I really don’t know what to say. So I say, “Did they call us, or did you call them?”
“They called you, it turns out. They walked over the day they posted bail. This was even before they picked their own son up from social services. I think we should have them over for dinner.”
“I think that’s a really good idea,” I say.
She says, “It’s the right thing to do.”
“I think we should probably have them hung.”
She nods. “Sounds like you’re ready to be an adult.”
“Sounds like you’re ready to be an i
diot.” This postpones the inevitable for a few more months, until a few days before their sentencing date, when my wife proposes it again. We have already communicated to our lawyers that the only charges we want to press are the ones that will cover the medical costs. Our lawyers just shake their heads. My wife says, “We only have a few more days to make this gesture. After the trial, it’ll seem more awkward.”
She is probably right. And the children are so annoying, and I have been alone in this house with these people for so many days and months I’m finding myself curious to see what embarrassment looks like on someone else.
And then they arrive with a bottle of cheap wine and a casserole.

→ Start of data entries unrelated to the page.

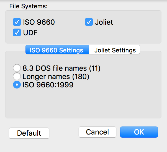Click the 'UDF' checkbox label text
Viewport: 167px width, 152px height.
click(30, 33)
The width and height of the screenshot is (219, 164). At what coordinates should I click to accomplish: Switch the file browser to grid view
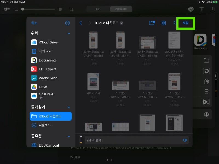point(163,23)
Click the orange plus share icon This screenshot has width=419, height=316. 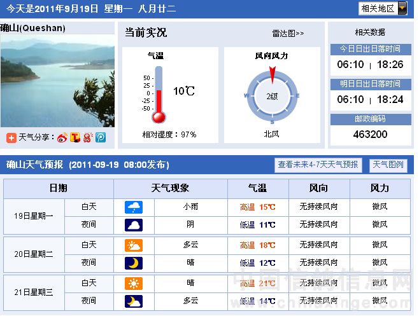[11, 138]
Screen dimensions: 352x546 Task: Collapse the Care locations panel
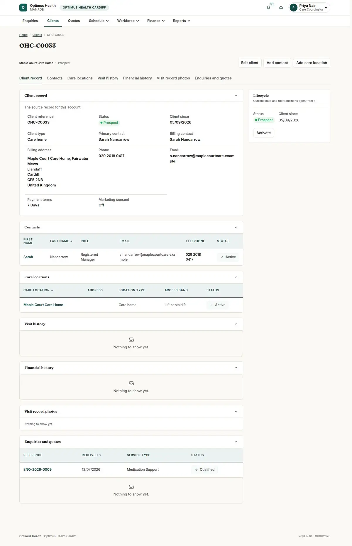pos(236,277)
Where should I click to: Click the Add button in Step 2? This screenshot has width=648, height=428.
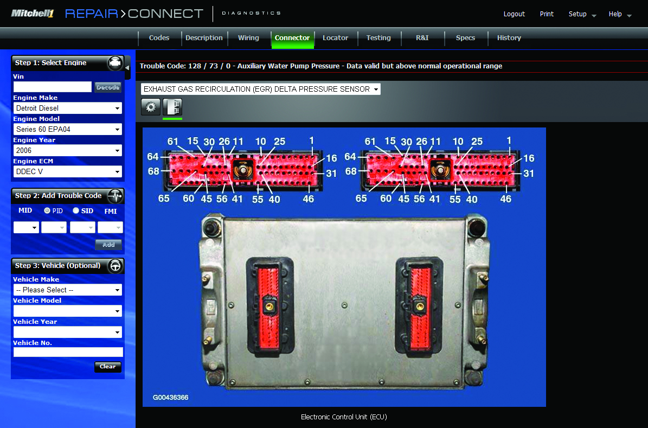point(108,245)
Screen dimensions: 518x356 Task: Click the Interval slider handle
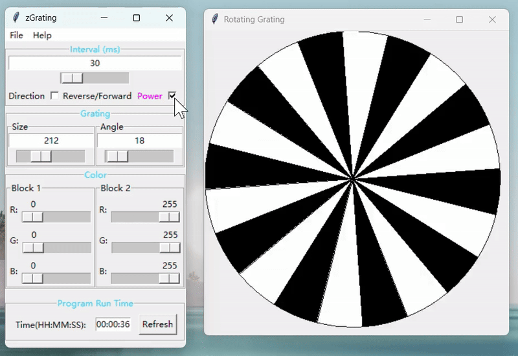[x=72, y=78]
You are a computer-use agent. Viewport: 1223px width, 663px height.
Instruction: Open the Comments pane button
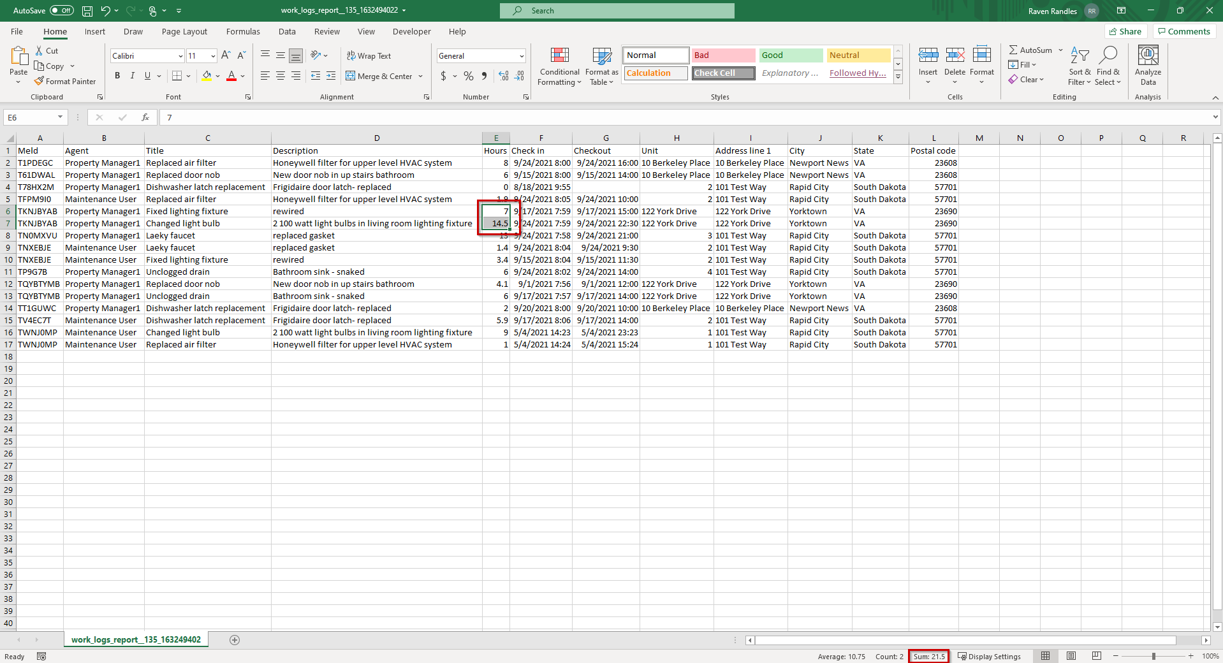pyautogui.click(x=1183, y=31)
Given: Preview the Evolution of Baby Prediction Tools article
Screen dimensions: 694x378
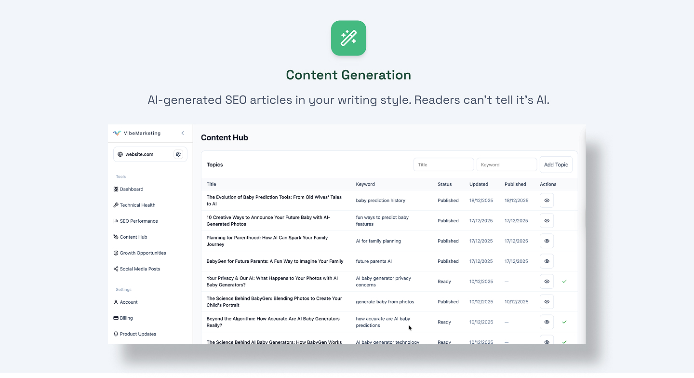Looking at the screenshot, I should click(547, 200).
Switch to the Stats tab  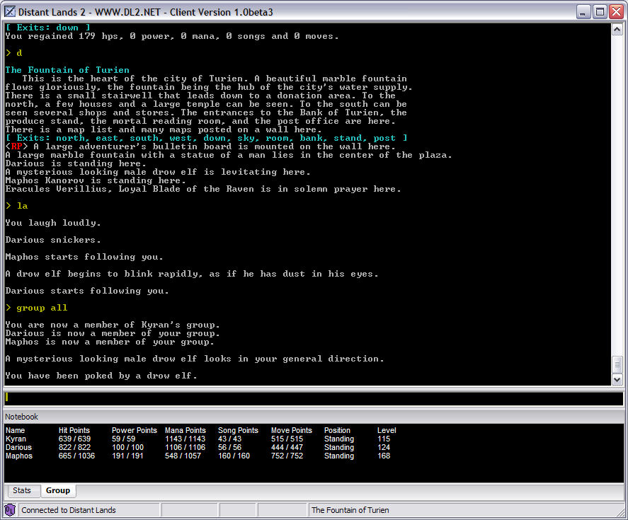pyautogui.click(x=22, y=490)
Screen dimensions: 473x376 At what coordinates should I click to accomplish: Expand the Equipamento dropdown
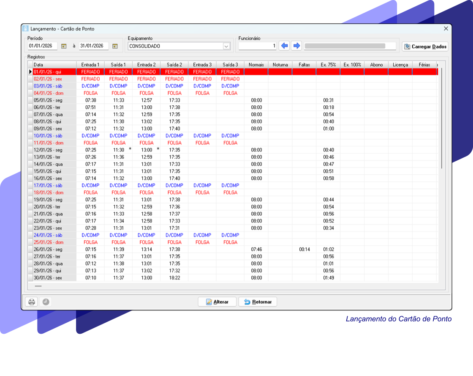point(226,46)
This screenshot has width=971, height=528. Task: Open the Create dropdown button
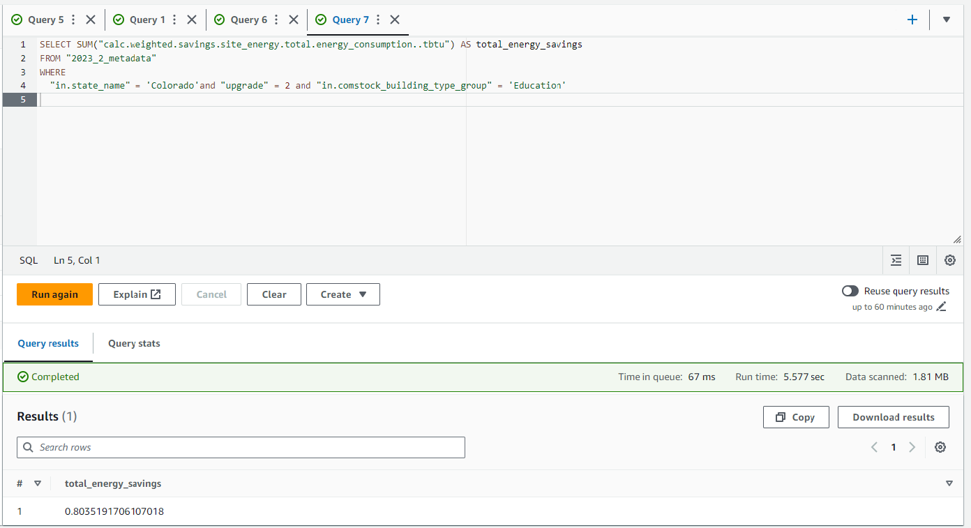point(343,294)
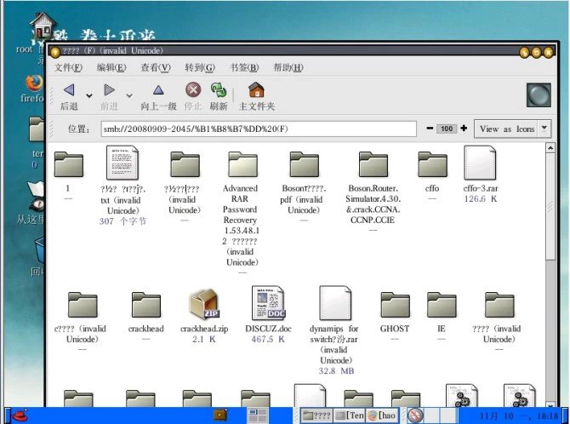Screen dimensions: 570x424
Task: Open the crackhead.zip archive icon
Action: (x=203, y=305)
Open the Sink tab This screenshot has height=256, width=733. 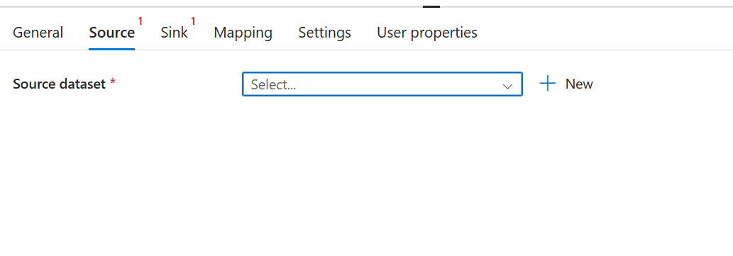click(x=174, y=33)
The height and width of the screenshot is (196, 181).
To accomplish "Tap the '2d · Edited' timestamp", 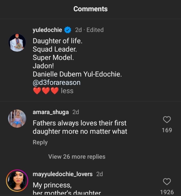I will [89, 30].

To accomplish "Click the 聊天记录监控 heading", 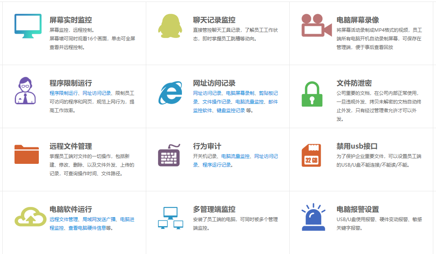I will point(214,20).
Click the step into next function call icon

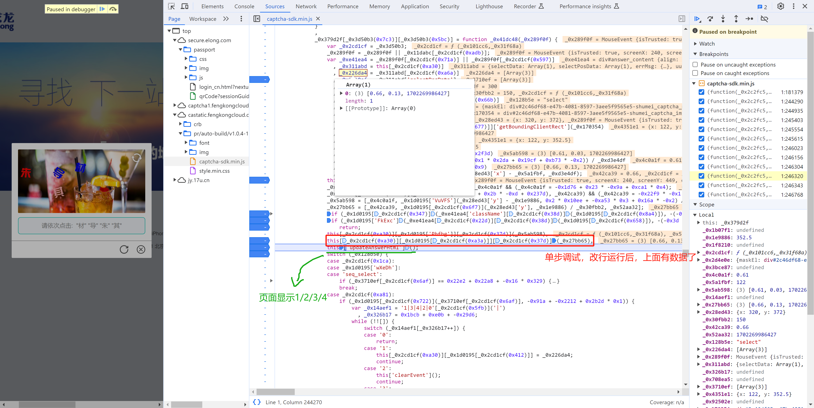(724, 19)
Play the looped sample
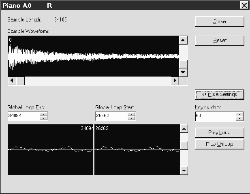This screenshot has height=194, width=250. tap(219, 132)
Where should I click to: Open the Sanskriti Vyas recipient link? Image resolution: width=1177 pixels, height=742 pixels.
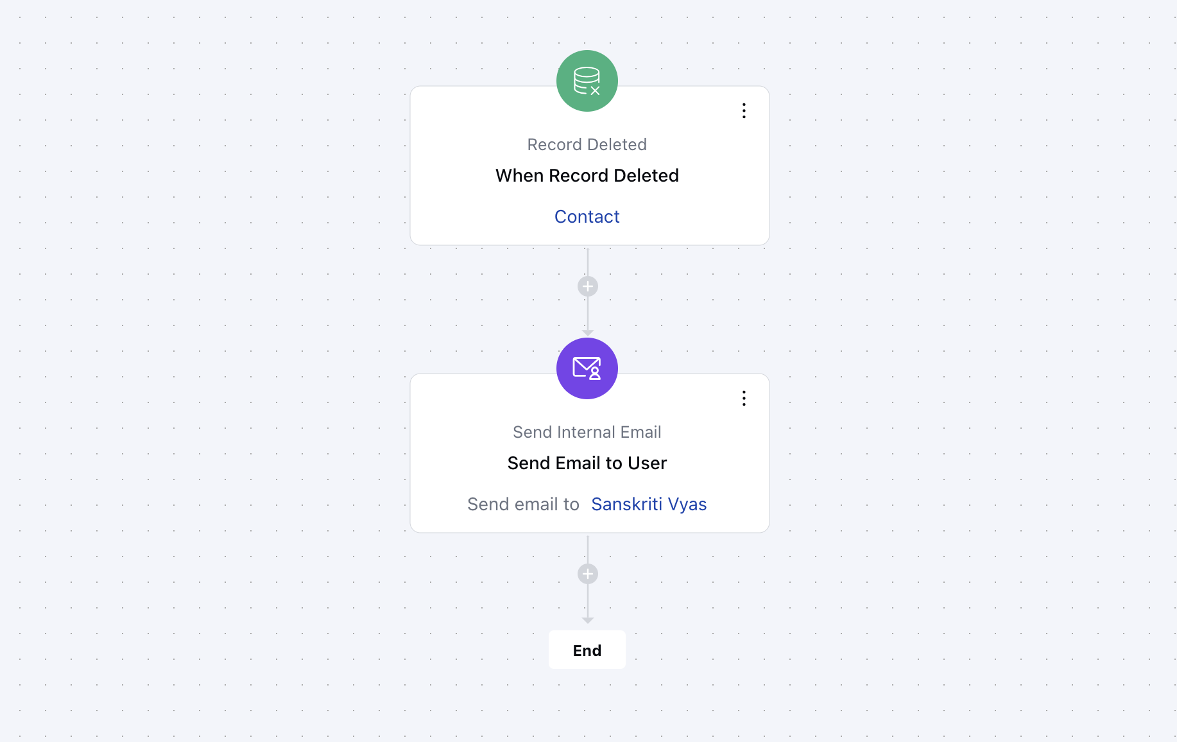click(648, 505)
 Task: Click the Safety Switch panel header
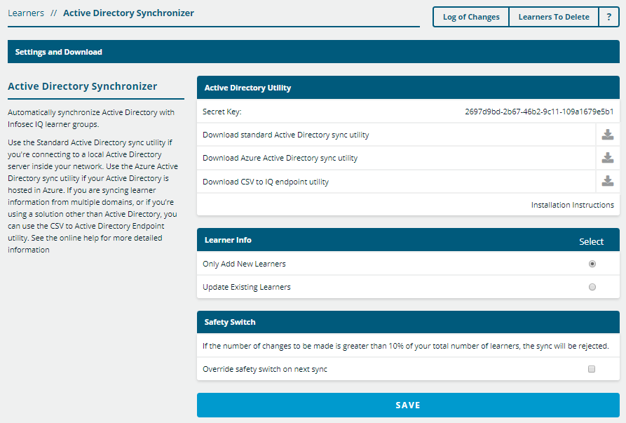pos(408,322)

Their giant son charges through the door and immediately lunges on top of my daughter. The mother lunges at me with an embrace, and it appears she has been crying. Her breath is whiskey. She holds me and kisses me on the cheek—and then on the eyes and my other cheeks. She is saying she is so sorry. Her husband is laughing as he hugs my wife. Then his wife releases me, and he and I face one another as we did briefly that night in the McDonald’s parking lot. We laugh, and then we embrace. I confess a powerful feeling swelling in my face. I have to look away to avoid letting him see me cry. But I know he is not crying, nor is he close to crying. “Got the game on?” he asks me.
It is May. I have no idea what game he could be referring to. I tell him I just turned it off. “That’s cool,” he says. We walk into the living room amid all the toys. He seems unaware of the toys as he steps right on top of them, crushing the Duplos and smashing my son’s small cars into the carpet. He compliments my ceiling. “I love ceilings,” he says. He reaches up and touches it, runs his hand along the plaster. “Fuck,” he says, “that’s nice.”
The women have gone to the kitchen, as I suppose they feel they must, and I sit down with this man and ask him how things have been going. He looks at me squarely. “Business has been hotter than hell,” he reports. “I’m making a killing in commercial right now.”